According to a March survey, 17% of millennials—my generation—are thinking about not filing taxes this year. Why? They believe IRS job cuts mean they're less likely to get caught.
Here's the reality: the IRS probably already knows how much money you made. Most workers earn W-2 income and receive 1099s. Copies of these documents go directly to the IRS.
If you don't file, their automated system will:
Assess your tax liability without your input (no deductions!)
Add penalties automatically
Charge interest that compounds daily
Do all this without a single human reviewing your case
That's precisely why compliance with W-2 and 1099 income is so high. There's nowhere to hide this income.
Not filing doesn't just trigger penalties—it prevents the statute of limitations from starting. Instead of the normal three-year review period, the IRS can come after you indefinitely.
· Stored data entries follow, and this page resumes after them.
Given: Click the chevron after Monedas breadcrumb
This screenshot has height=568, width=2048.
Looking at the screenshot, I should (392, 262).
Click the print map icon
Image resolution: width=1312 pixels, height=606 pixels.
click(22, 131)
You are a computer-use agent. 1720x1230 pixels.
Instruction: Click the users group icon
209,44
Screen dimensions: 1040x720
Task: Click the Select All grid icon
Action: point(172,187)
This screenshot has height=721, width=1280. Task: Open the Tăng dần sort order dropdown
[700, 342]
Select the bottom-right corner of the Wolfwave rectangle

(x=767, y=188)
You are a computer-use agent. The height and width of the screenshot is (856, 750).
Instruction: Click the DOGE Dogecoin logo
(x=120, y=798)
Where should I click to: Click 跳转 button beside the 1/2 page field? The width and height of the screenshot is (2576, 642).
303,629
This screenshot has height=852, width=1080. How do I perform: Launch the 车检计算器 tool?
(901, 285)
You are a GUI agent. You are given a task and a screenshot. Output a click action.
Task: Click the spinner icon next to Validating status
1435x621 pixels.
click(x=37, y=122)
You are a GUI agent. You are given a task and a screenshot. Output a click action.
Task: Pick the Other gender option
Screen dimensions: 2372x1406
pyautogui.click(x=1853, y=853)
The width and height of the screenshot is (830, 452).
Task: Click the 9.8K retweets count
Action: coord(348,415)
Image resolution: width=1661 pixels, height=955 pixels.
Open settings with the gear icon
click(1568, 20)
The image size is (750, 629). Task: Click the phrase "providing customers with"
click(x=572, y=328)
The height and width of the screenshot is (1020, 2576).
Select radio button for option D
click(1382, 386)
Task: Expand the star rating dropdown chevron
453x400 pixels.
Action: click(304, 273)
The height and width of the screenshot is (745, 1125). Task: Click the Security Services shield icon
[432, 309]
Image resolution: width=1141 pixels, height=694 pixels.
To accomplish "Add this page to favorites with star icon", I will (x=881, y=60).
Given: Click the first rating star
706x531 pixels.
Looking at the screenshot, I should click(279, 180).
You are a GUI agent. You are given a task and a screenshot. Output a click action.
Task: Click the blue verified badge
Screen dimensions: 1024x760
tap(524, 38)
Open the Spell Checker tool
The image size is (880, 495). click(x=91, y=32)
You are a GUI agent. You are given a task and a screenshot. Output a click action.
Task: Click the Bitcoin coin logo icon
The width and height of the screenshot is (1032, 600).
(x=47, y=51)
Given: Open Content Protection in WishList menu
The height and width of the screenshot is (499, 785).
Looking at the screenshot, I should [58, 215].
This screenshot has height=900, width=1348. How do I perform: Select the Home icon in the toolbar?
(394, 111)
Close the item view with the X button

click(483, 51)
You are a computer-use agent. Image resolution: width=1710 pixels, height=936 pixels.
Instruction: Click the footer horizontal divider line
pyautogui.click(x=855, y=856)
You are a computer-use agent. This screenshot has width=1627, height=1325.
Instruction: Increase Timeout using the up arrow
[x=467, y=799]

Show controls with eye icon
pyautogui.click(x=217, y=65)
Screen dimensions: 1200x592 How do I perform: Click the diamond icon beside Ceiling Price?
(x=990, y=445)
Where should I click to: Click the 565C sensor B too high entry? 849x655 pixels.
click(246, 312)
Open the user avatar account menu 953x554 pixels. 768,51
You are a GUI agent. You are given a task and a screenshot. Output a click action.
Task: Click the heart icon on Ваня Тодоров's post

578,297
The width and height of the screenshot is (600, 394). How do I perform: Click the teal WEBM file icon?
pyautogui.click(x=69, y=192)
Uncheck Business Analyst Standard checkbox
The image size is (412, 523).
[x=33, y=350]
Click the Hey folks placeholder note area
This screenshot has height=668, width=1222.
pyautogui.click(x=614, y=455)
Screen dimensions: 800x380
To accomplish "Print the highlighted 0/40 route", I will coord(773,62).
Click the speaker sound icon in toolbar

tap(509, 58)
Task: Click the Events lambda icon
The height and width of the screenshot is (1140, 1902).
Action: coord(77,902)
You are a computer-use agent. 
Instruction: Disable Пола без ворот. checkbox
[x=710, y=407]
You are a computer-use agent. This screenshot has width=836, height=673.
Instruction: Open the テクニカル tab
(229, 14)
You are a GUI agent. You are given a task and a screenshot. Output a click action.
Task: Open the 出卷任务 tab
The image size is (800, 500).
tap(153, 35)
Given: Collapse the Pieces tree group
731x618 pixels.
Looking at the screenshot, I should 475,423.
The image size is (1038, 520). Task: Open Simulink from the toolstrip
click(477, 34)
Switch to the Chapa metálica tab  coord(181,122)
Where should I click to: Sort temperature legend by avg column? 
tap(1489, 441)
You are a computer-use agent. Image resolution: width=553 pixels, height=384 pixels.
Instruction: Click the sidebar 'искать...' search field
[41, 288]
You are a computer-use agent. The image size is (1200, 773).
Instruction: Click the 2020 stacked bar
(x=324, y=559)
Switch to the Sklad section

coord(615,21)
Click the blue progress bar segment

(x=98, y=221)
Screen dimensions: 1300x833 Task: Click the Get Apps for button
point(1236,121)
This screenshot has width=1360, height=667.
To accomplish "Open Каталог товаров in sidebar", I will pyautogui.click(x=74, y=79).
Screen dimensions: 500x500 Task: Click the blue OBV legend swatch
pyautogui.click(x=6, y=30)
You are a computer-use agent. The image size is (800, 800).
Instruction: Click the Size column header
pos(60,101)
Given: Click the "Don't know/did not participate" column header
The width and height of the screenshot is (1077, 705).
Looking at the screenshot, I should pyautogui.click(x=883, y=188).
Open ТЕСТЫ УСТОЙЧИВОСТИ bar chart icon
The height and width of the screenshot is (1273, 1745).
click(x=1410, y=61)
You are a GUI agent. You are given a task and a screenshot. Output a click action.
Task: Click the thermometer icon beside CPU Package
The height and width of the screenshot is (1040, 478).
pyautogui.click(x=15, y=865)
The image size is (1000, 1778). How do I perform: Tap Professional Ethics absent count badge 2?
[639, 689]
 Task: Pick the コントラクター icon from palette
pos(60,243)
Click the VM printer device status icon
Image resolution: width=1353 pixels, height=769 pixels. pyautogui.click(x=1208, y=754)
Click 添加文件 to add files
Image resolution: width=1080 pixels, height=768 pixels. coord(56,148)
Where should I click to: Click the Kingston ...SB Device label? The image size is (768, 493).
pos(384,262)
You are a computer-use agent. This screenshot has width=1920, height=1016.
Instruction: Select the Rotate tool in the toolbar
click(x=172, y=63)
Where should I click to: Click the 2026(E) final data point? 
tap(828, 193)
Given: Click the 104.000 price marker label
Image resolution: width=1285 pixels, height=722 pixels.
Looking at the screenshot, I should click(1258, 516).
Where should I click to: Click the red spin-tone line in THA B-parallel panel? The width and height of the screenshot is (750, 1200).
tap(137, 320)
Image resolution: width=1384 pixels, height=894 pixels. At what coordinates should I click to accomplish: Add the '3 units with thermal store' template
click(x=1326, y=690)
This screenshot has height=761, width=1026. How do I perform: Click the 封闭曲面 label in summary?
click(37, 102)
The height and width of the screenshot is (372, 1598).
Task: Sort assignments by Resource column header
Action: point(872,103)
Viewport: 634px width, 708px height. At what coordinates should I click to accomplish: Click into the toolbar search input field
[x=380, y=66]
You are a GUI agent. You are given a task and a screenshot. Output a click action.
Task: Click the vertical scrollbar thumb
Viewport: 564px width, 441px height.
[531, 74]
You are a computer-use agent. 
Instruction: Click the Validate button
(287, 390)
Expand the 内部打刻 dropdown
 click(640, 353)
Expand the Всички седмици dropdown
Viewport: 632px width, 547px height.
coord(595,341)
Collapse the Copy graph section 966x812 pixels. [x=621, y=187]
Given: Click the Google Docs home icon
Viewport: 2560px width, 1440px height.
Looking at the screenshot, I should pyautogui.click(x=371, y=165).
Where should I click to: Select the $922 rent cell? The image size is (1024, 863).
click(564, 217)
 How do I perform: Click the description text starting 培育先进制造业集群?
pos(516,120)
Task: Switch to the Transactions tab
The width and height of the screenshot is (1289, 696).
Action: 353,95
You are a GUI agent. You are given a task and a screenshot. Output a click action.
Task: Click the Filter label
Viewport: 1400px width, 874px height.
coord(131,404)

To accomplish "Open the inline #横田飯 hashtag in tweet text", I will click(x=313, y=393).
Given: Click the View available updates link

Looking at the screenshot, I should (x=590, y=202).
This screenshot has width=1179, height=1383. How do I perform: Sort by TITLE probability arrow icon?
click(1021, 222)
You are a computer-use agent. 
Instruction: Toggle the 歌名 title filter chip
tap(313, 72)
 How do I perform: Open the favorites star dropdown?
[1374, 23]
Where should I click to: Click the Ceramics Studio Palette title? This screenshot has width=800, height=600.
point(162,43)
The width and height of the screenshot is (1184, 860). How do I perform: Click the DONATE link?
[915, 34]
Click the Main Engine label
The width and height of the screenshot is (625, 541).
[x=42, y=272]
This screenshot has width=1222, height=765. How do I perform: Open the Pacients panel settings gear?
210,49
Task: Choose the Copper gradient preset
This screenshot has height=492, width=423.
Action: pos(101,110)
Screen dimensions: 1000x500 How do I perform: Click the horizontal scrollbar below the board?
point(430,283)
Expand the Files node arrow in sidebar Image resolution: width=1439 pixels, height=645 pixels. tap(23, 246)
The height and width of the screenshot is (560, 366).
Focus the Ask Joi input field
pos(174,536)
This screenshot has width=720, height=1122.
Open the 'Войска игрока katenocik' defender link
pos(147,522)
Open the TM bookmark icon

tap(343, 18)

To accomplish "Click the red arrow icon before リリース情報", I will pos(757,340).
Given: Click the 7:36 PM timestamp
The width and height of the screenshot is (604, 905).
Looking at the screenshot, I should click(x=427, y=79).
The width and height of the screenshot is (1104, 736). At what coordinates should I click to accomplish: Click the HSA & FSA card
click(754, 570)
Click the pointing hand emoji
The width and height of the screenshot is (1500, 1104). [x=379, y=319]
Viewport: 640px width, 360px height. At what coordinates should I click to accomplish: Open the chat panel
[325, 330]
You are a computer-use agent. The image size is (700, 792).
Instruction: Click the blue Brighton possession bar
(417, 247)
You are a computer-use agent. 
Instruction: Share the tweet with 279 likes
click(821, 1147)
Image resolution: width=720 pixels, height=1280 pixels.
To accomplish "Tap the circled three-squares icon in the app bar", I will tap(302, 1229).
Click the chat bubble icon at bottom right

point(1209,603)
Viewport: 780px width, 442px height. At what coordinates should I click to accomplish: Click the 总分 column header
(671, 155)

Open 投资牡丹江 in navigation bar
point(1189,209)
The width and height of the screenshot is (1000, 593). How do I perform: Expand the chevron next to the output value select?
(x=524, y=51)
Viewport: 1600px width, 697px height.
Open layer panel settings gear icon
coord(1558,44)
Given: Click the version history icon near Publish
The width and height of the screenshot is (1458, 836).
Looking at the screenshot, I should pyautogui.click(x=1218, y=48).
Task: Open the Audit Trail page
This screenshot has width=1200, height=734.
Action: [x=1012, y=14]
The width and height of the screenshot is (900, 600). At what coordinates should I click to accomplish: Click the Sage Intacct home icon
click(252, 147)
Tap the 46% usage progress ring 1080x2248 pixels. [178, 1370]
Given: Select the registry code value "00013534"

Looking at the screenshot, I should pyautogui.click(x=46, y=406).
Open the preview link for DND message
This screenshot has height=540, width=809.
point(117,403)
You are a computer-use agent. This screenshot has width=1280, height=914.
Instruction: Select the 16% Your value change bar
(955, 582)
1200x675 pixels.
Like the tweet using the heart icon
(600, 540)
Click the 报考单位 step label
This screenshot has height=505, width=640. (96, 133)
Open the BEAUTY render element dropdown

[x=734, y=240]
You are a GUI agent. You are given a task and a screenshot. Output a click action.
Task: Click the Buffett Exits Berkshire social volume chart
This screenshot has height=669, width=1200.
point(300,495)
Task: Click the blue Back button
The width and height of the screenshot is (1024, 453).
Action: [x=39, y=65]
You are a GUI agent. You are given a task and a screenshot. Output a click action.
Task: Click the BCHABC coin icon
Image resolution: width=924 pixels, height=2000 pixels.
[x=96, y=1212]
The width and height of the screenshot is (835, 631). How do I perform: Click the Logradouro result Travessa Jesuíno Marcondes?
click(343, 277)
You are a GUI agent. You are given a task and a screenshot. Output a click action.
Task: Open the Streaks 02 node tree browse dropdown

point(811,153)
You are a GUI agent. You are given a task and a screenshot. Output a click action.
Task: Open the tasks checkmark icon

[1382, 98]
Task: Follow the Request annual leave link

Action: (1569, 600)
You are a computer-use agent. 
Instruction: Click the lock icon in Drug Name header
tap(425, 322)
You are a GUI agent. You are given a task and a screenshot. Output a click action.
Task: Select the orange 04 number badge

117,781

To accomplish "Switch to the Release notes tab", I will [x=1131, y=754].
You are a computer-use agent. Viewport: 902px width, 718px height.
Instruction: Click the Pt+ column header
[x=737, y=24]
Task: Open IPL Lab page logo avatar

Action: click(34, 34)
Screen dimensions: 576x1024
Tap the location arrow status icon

The real compliance challenges exist at the upper-income levels, where complex situations exist. These areas have legal gray zones that require human auditors to investigate.
Sorry to say it, but if you're reading this, you're almost certainly not at that level.
Skipping filing your taxes is walking into an automated trap that doesn't require human intervention to catch you.
Real tax strategies exist. Focus on maximizing legitimate deductions and credits instead of playing a losing game with automated systems designed to find exactly this kind of non-compliance.